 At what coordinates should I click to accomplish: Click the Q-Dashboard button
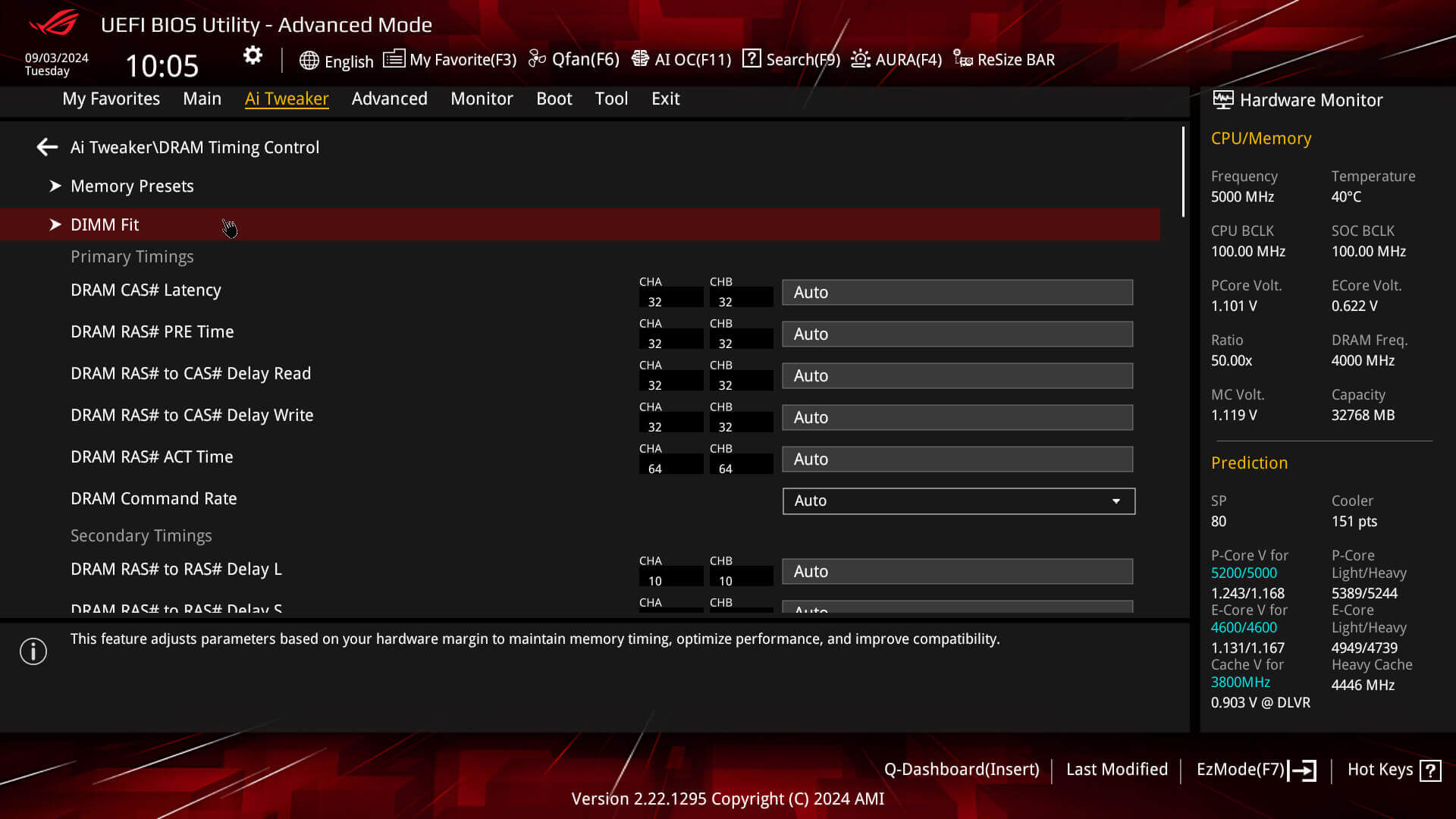coord(961,769)
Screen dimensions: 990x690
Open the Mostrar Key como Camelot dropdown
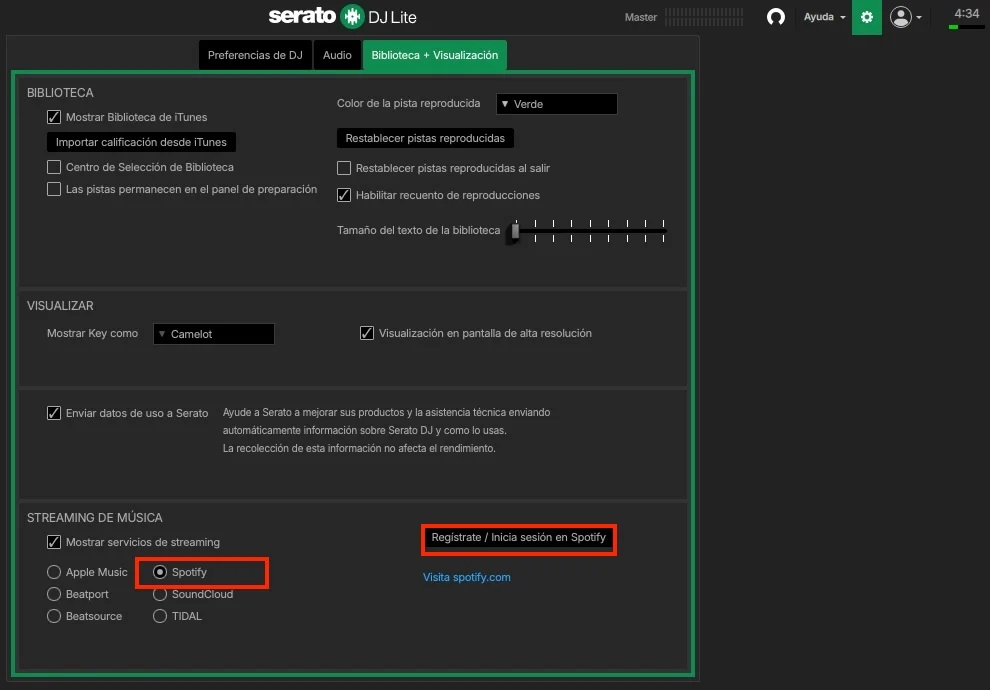[x=213, y=333]
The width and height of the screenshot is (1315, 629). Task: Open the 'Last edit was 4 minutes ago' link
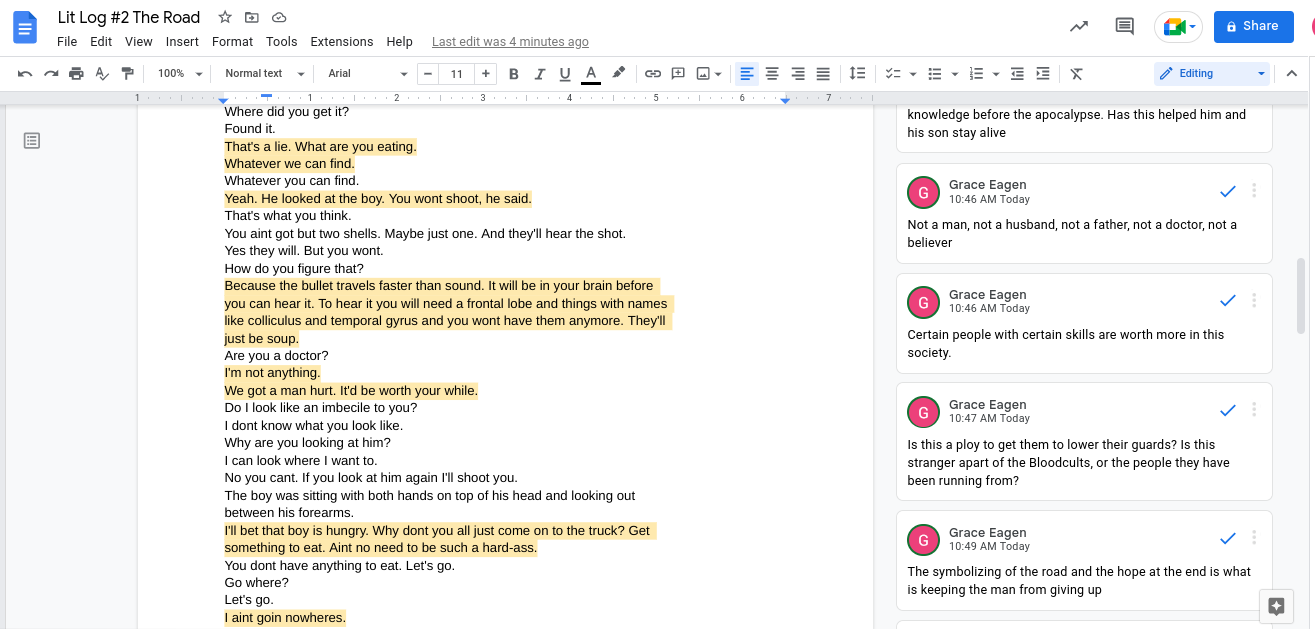pyautogui.click(x=510, y=42)
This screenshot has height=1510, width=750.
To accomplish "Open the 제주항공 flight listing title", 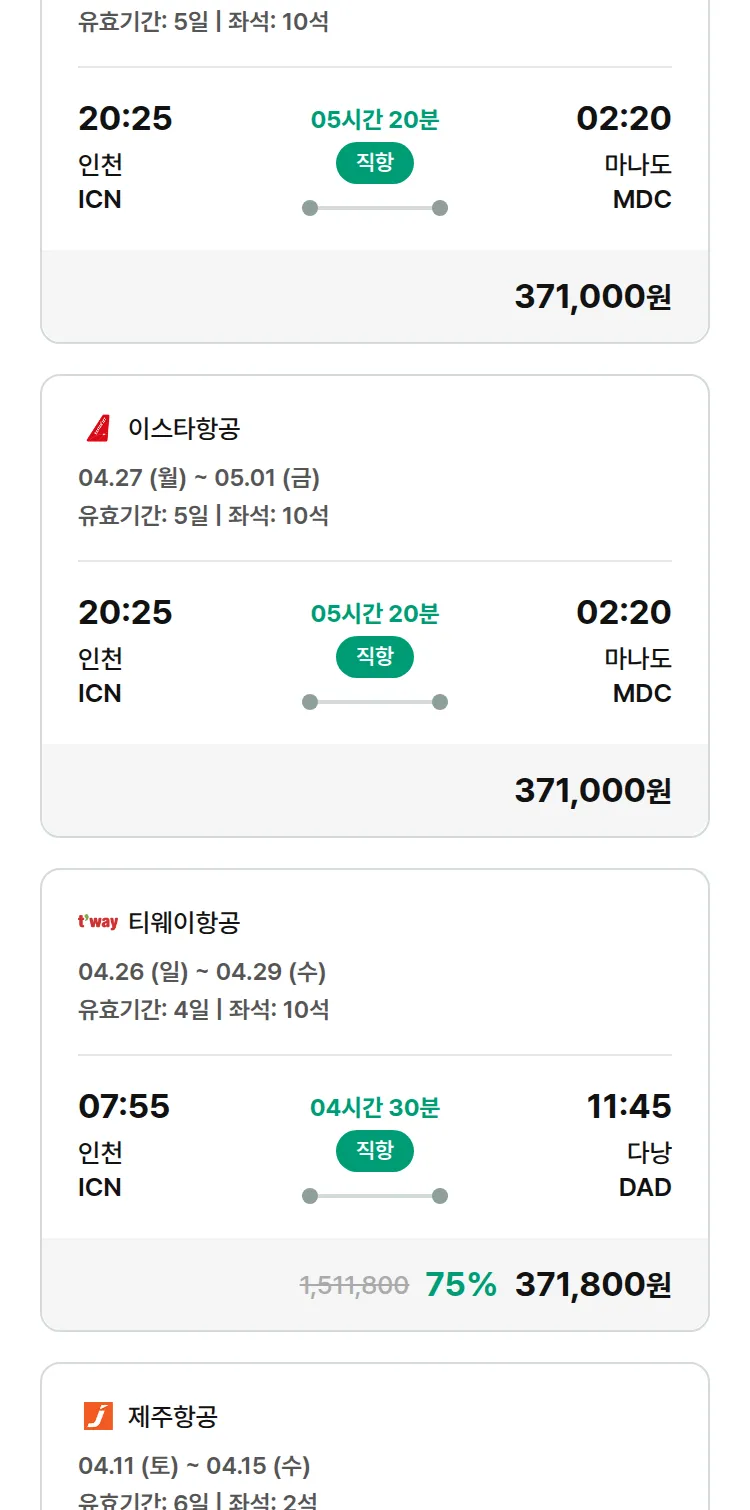I will pos(173,1416).
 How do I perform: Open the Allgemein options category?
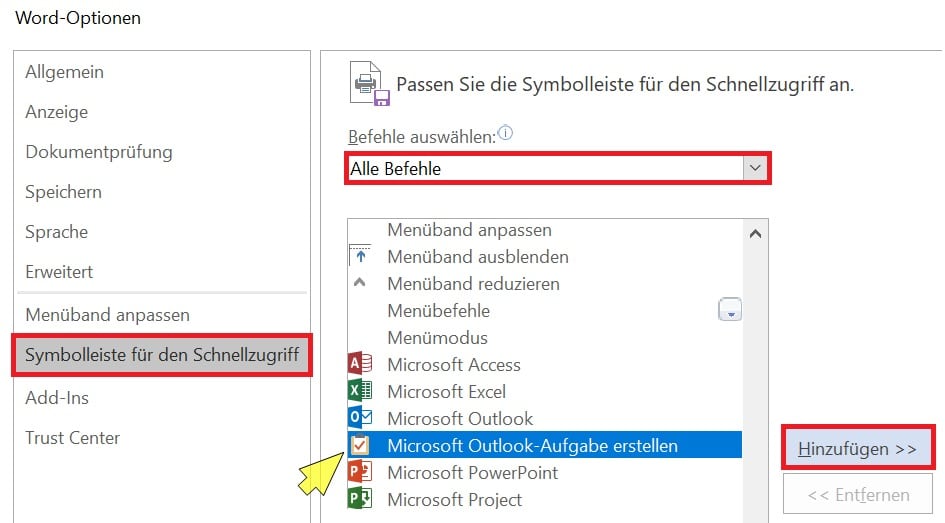(64, 72)
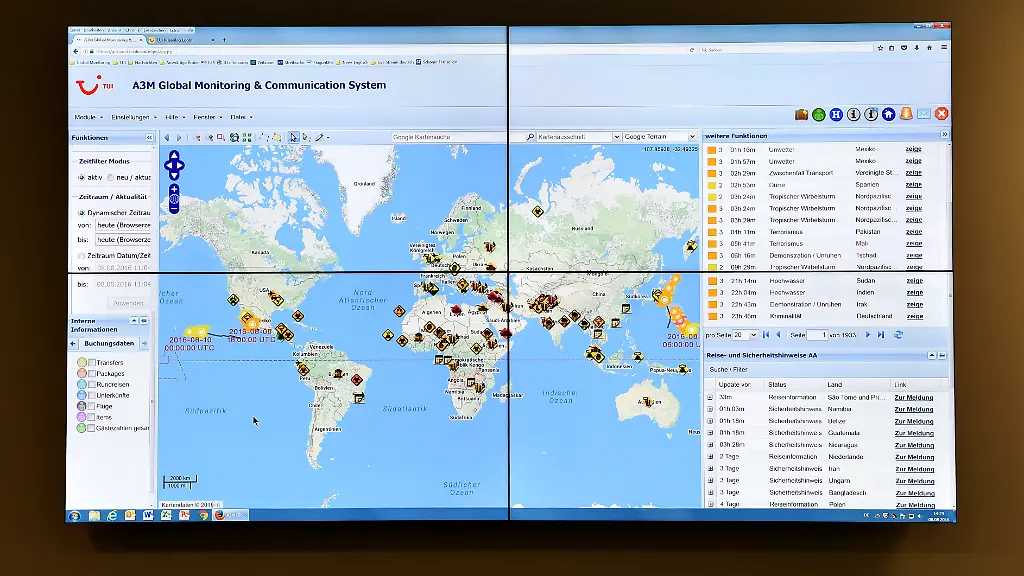This screenshot has height=576, width=1024.
Task: Open the orange alarm bell icon
Action: pos(906,114)
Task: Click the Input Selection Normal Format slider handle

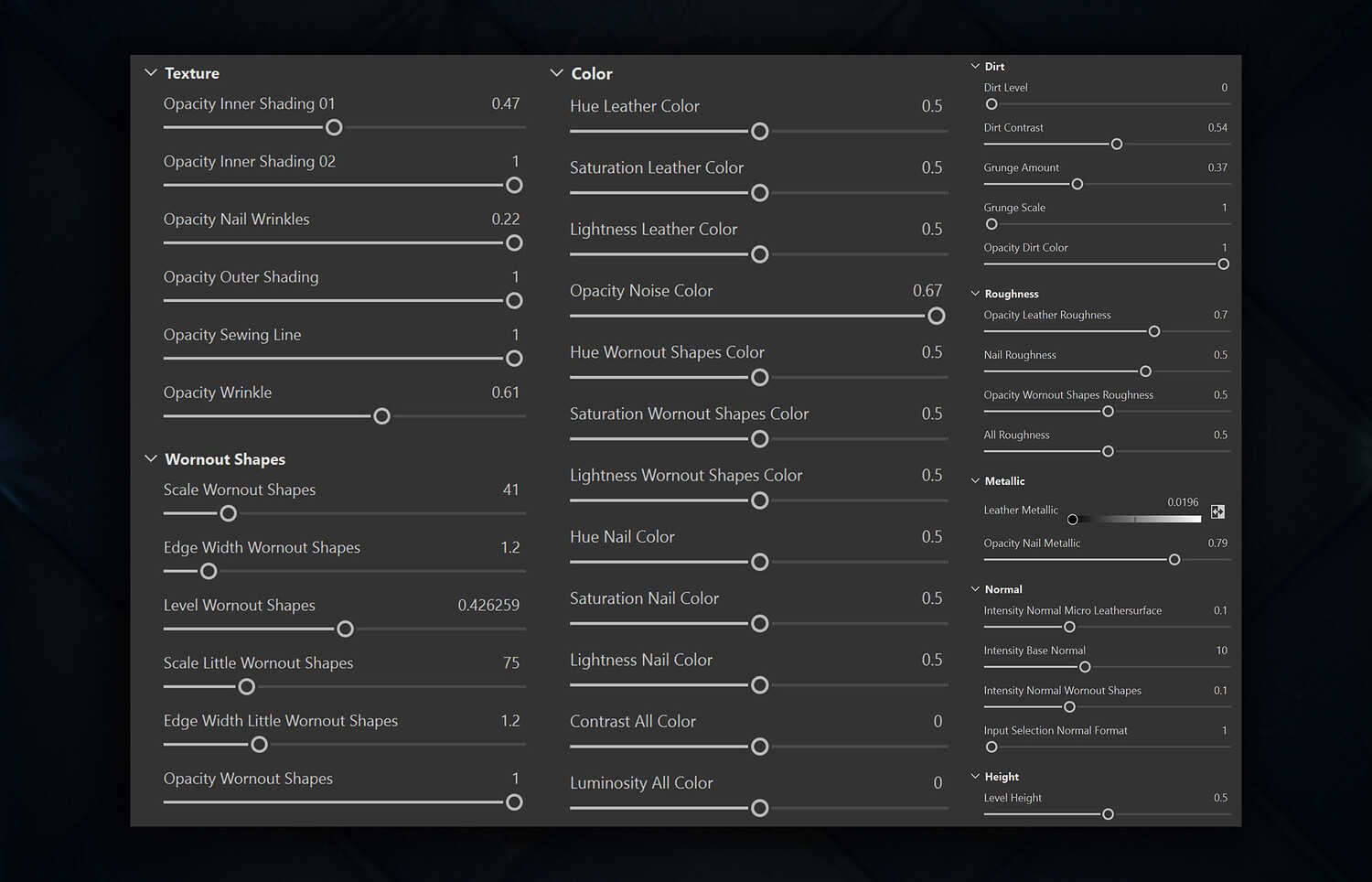Action: point(991,748)
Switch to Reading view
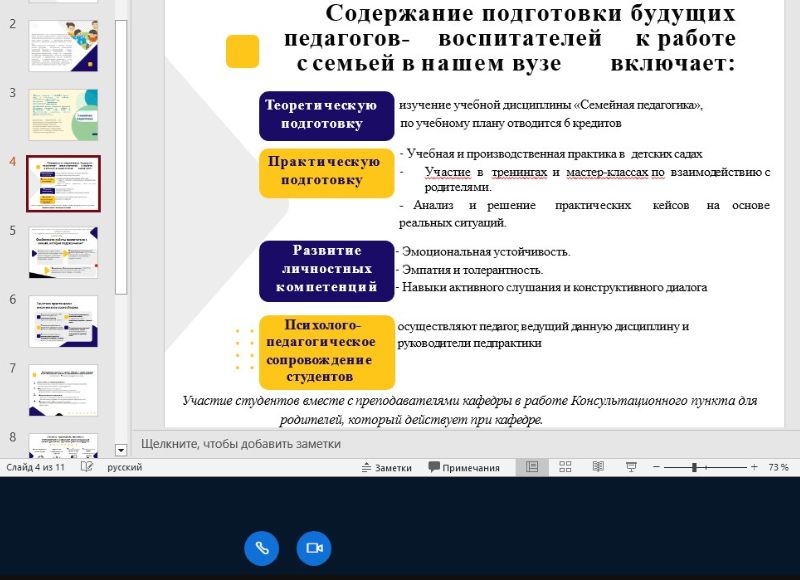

Aim of the task —
Arrange everything in the material from the line containing "Screen dimensions: 990x690" down to the line containing "pyautogui.click(x=510, y=42)", both included, as a Markdown table with the columns Row and Line. Number each row, omit blank lines, and leave the pictures out.

Result —
| Row | Line |
|---|---|
| 1 | Screen dimensions: 990x690 |
| 2 | Open the Mostrar Key como Camelot dropdown |
| 3 | [x=213, y=333] |
| 4 | The width and height of the screenshot is (1315, 629). Task: Open the 'Last edit was 4 minutes ago' link |
| 5 | pyautogui.click(x=510, y=42) |